Computer repair shop install new (empty) hard drive and install a clean (certified!!) copy of Windows XP Pro.

I plead with 'tech' to rescue the e-mails, folders and contacts lists from the old hard drive. He makes a ".pst" file and stores it on my desktop (20,816kb).

I take machine home, install certified copy of Microsoft Office 2000 and attempt to import all the files and subfolders into the new Outlook.

Our survey says..........<insert appropriate noise of failure>.

I've followed the wizard, accepted help from the paper clip, but still no good - did manage to get the files to transfer from the .pst file, but haven't a clue where they went to, can only say that they did not show up in Outlook.

Any thoughts?

Sequence of clicks...

In Outlook, click "File", click "Import and Export" (wizard opens).
Select "Import from another program or file" (File sounds right, it's on my desktop). Click "Next"
"Import a file" box opens - click on "Personal Folder File (.pst) Click "Next"
Find the file to import. Radio button "Do not import duplicates". Next.
Now comes a box suggesting file transfer, with the line "Select the folder to import from:" and I see the tree of folders in Outlook (but the current ones in my new Outlook installation).
Tick in the box "Include subfolders". Radio button EITHER option for import...click "Finish"

Chime - then box saying "The source and destination folders for this operation cannot be the same"

Click "OK" - back to square one. No folder transfer. Grrrrrrrr.

The Nr Fairy
18th Sep 2004, 07:17
If it's a PST file, try just opening it direct - no need to import.

File -> Open -> Personal Folders File then copy from those folders to the ones opened by default when Outlook started.

Keygrip
18th Sep 2004, 13:06
Thanks NR - but it didn't work.

Had Outlook open (always is) on screen - clicked "File" (drop down menu appears), hovered mouse over "Open", box full of "My Documents" appeared.
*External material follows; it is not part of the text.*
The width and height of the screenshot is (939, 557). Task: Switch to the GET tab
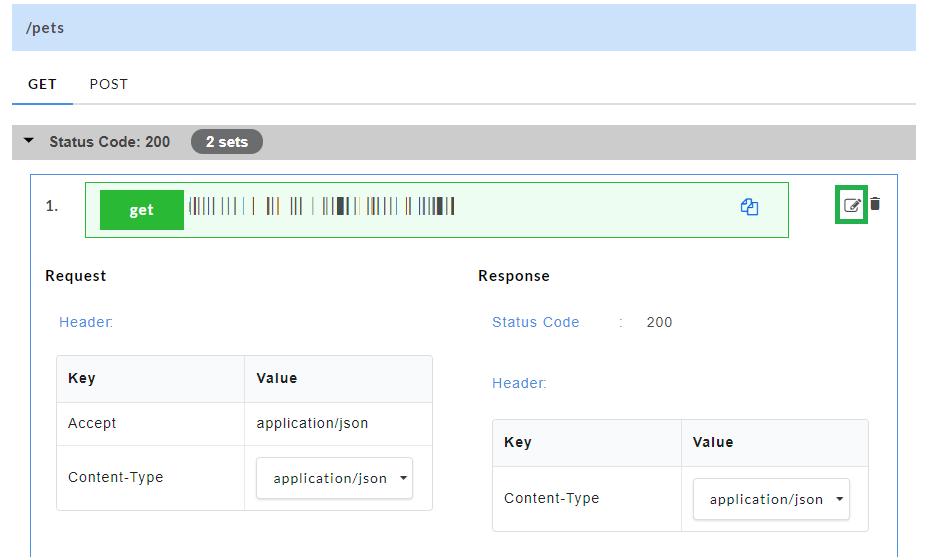(42, 84)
Navigated to desktop>olddrive1>outlook.pst - clicked it - all boxes disappear and Outlook goes direct to "Personal Folders - Outlook Today" page and tells me that I have 59 messages in my (new) Inbox.
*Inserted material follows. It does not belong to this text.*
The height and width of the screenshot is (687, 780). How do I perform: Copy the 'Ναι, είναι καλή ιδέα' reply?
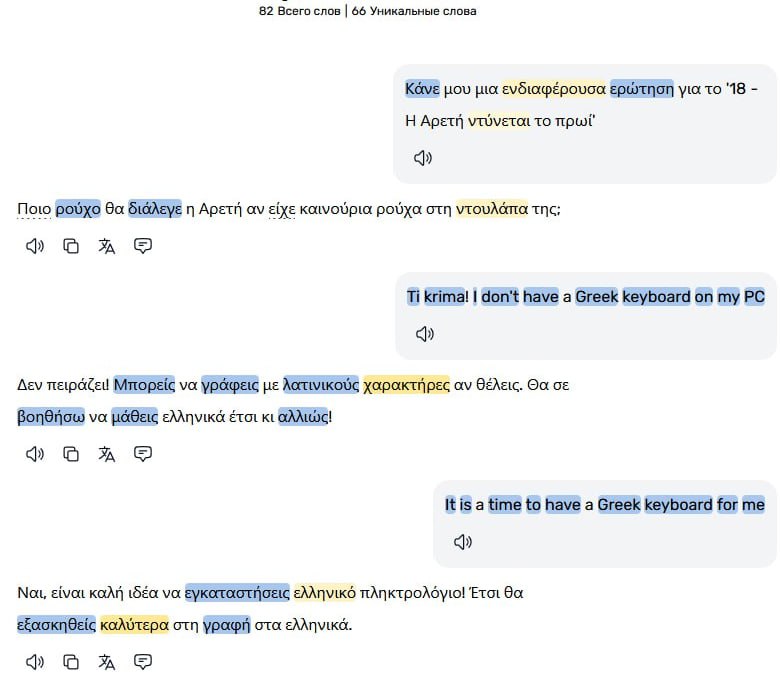click(x=71, y=662)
For some reason it takes me straight to the new program settings - won't do anything with the old information that I'm trying to import/merge.

Any more thoughts?

Ray Darr
19th Sep 2004, 06:19
When you initially start Outlook from a fresh installation, it makes a new .pst file, and maps out where its default .pst file location is (somewhere under Documents and Settings).

If you want to import an entire .pst file, and that file has all the Outlook settings and data you want to use, this trick is much more effective (IMHO) than the import tool that MS provides.
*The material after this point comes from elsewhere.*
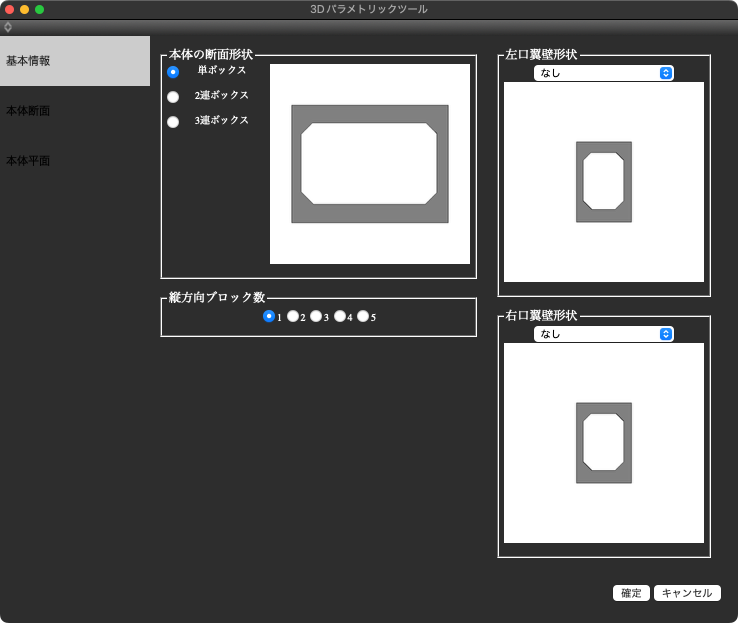Select 3 for 縦方向ブロック数
Viewport: 738px width, 623px height.
coord(316,316)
Make sure you have closed Outlook before doing the following:

Do a search for all the pst files you have on your system using START | SEARCH, *.pst. The search should locate just two .pst files - the .pst the tech put on your desktop, and the default .pst in the Docs & Settings.

DELETE the default .pst that is in Docs & Settings. Remember, doing this will now delete any entries you have made into Outlook up to this point!

Using Windows Explorer, move the .pst file you wish to use from your desktop to whatever location you prefer. I happen to use all my data in, surprise surprise, a DATA folder (i.e. C:>Data\MS Outlook Current PST File) for easier backups. You can place it wherever you desire, even the default location. All roads lead to Rome, as they say.

Start Outlook. If you place your .pst file into a differnet location than the default, it tries in vain to locate the .pst file it had mapped before, and will pop-up a folder-menu. Map out the new file/folder location (wherever you had moved the .pst file the tech had on your desktop to).

Presto, you should have everything just as it was pre-Frances (Outlook-wise, anyway).

Hope everything else weathered the storm fine.

Good luck.
~R.D.

Ray Darr
24th Sep 2004, 08:11
Keygrip,

Hurricane-related repairs aside, did this work?

Cheers,
~ R.D.

DeepC
24th Sep 2004, 08:22
I did this a while ago and I found the most fool proof way of doing it was to open Outlook and look at the file location options. Note the location, close outlook and copy the PST into that location. It should overwrite the new one.